Nélson Pescuma

Personal information
- Full name: Nélson Pescuma
- Date of birth: 26 September 1945
- Place of birth: São Paulo, Brazil
- Date of death: 10 October 2006 (aged 61)
- Place of death: Curitiba, Brazil
- Height: 1.92 m (6 ft 4 in)
- Position: Centre-back

Youth career
- 1959–1961: São Paulo

Senior career*
- Years: Team / Apps / (Gls)
- 1962–1964: São Paulo / 6 / (0)
- 1963: → XV de Piracicaba (loan)
- 1965: XV de Piracicaba
- 1966–1970: União Bandeirante
- 1971–1973: Coritiba
- 1973–1974: Portuguesa
- 1974–1976: Corinthians / 18 / (0)
- 1975–1976: → Fluminense (loan) / 5 / (0)
- 1977: Apucarana
- 1978: Golfinho

= Nélson Pescuma =

Brazilian footballer

Nélson Pescuma (26 September 1945 – 10 October 2006), was a Brazilian professional footballer who played as a centre-back.

==Career==

A defender who drew attention for his height, unusual at the time for Brazilian football, was trained in the youth sectors of São Paulo, but reached his peak playing for Coritiba, the club where he became an idol.
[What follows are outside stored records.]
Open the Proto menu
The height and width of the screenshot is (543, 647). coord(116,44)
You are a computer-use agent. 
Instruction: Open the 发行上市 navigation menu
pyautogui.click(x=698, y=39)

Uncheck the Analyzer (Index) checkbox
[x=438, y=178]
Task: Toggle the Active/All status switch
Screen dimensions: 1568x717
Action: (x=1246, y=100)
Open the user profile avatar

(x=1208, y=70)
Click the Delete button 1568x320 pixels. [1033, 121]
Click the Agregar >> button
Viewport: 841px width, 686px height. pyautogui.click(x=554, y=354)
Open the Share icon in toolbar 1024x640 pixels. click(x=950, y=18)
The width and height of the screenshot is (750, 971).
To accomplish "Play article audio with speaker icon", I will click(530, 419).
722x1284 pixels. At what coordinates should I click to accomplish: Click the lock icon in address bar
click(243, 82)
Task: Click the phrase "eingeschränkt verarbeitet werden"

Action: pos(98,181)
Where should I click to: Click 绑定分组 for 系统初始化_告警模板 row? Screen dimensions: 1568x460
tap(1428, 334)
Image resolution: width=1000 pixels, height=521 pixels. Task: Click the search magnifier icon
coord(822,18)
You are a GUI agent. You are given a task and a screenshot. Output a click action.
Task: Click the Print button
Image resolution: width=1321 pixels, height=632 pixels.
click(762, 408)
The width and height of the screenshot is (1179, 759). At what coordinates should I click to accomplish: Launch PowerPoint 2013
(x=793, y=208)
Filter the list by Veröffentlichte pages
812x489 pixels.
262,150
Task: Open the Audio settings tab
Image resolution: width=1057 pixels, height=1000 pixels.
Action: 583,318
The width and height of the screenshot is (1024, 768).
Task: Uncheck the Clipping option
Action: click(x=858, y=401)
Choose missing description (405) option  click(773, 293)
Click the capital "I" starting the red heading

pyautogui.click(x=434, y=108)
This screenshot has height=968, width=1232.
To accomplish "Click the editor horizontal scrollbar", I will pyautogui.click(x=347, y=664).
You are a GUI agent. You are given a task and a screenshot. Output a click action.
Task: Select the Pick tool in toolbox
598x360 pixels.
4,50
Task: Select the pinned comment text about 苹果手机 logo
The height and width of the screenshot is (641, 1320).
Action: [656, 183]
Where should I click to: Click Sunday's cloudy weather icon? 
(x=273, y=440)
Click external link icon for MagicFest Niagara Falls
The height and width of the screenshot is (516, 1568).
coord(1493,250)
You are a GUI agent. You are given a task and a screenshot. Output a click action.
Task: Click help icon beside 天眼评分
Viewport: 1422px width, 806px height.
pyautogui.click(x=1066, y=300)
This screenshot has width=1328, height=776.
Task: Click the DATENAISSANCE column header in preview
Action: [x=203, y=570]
He also participated in the Campeonato Paulista champion squad for Portuguesa in 1973.

==Honours==

- Coritiba
- Campeonato Paranaense: 1971, 1972, 1973
- Torneio do Povo: 1973

- Portuguesa
- Campeonato Paulista: 1973

- Fluminense
- Campeonato Carioca: 1975

- Individual
- 1971 Bola de Prata

==Death==

Pescuma died in Curitiba at the age of 61, victim from a liver cancer.